4.3. Mode Matching Condition

The mode matching condition is experimentally validated using the cases where the crack is located at the anti-nodes of both LF and HF vibration modes. The experimental results shown in Figure 7 indicate that the modulation does not occur when the mode of both LF and HF inputs are A₀. Additional tests were conducted to validate the mode matching condition and summarized in the Appendix (Cases 25–40). The experimental results substantiate the fact that, for the generation of nonlinear modulation at a localized fatigue crack, one of the input ultrasounds should produce the crack motion that can subsequently modulate the other input ultrasound.

4.4. Effects of Distributed vs. Localized Nonlinear Sources on Nonlinear Ultrasonic Modulation

Finally, the generation of nonlinear modulation due to distributed material and localized nonlinear sources are compared. Figure 8 shows the experimental results when the modes of LF and HF inputs are A₀ and S₀, respectively. In Figure 8a, the modulation occurs when the crack is located at the anti-nodes of both LF and HF vibration modes. Here, the NCs for localized crack nonlinearity are matched and the NCs for distributed nonlinearity are avoided.

It has been reported that the modulation produced by intrinsic distributed material nonlinearity is much smaller than that produced by a localized nonlinear source such as a fatigue crack [15,16,18,19,20]. However, Figure 8b shows that the modulation produced by the material nonlinearity is still visible when the synchronism condition is matched and the NCs for localized cracks are avoided. Furthermore, Figure 5a, Figure 6a, and Figure 7b show that the modulation does not occur when the NCs for distributed material nonlinearity and localized cracks are avoided.
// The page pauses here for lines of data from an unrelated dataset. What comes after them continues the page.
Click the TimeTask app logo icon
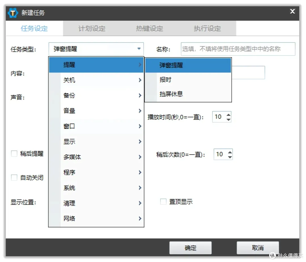 coord(12,12)
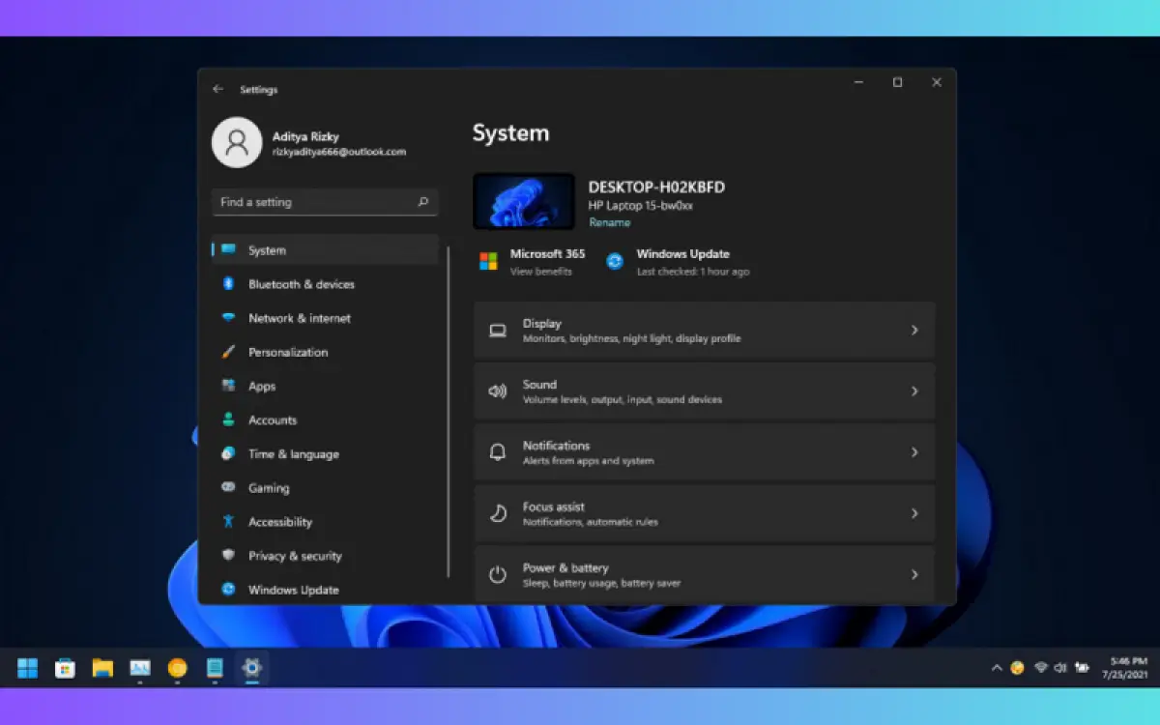Expand the Display settings row chevron
The width and height of the screenshot is (1160, 725).
point(914,330)
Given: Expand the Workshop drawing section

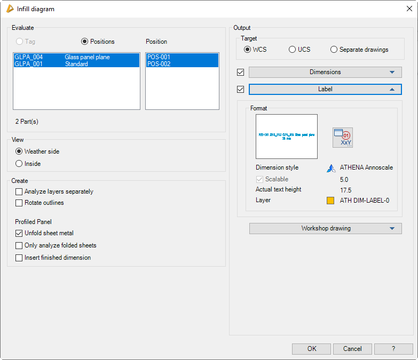Looking at the screenshot, I should (325, 228).
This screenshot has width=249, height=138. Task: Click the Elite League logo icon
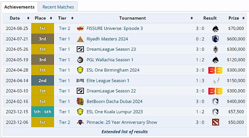pyautogui.click(x=80, y=81)
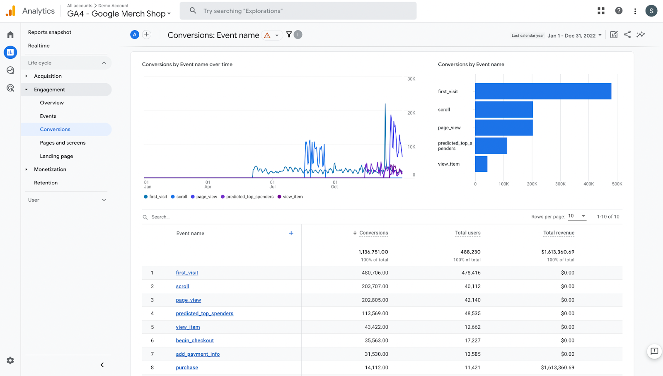Open the Explore icon in left rail
Screen dimensions: 663x376
point(10,70)
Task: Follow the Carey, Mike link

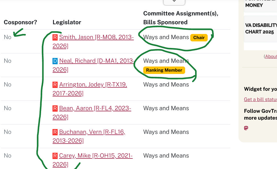Action: (96, 156)
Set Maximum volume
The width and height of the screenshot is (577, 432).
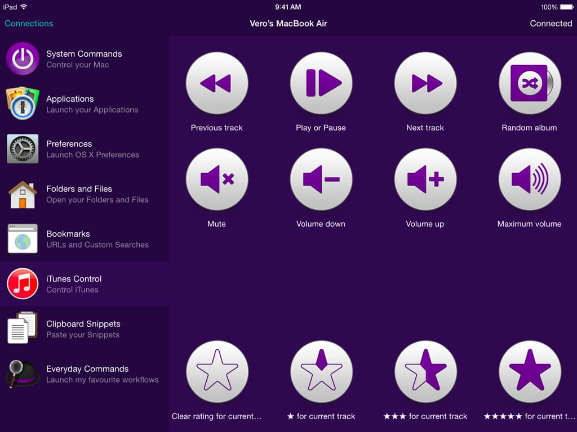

Note that the presence of the distributed material nonlinearity was experimentally validated using the identical aluminum plate specimen without a fatigue crack. All the test setups were identical to Figure 4a and Figure 8b. Figure 9a shows that the modulation, whose level is equivalent to that of Figure 8b, appears when the NCs for distributed material nonlinearity are matched. On the other hand, the modulation does not occur in Figure 9b when the NCs for distributed material nonlinearity are avoided (even the input frequencies and modes are identical to Figure 4a). Thus, for reliable crack detection using nonlinear modulation, the NCs for distributed material nonlinearity such as synchronism and non-zero power flux conditions should be avoided.

5. Conclusions

In this study, the conditions of nonlinear ultrasonic modulation generation in a plate-like structure with a localized nonlinear source—such as a fatigue crack—are investigated. First, the necessary condition (NCs), which are necessary for the generation of nonlinear ultrasonic components are formulated for a localized nonlinear source. Then, the suitability of the NCs is validated through the experiments obtained from aluminum plate specimens with a real fatigue crack specially for nonlinear ultrasonic modulation. Based on the theoretical formulation and the experimental validation, the following guidelines for effective crack detection are provided. First, the NCs for distributed material nonlinearity such as synchronism and non-zero power flux conditions should be avoided for reliable crack detection. Second, the employment of transient wave inputs rather than stationary vibration inputs can be more effective when the location of the crack is unknown. However, the vibration excitation can exert a large energy into a target structure and it is easier to perturb the crack when the crack is located at the anti-node of the resonance vibration modes of the structure. Investigation of various LF and HF frequency combinations can minimize the node/anti-node effect and provide more reliable crack detection result for real application.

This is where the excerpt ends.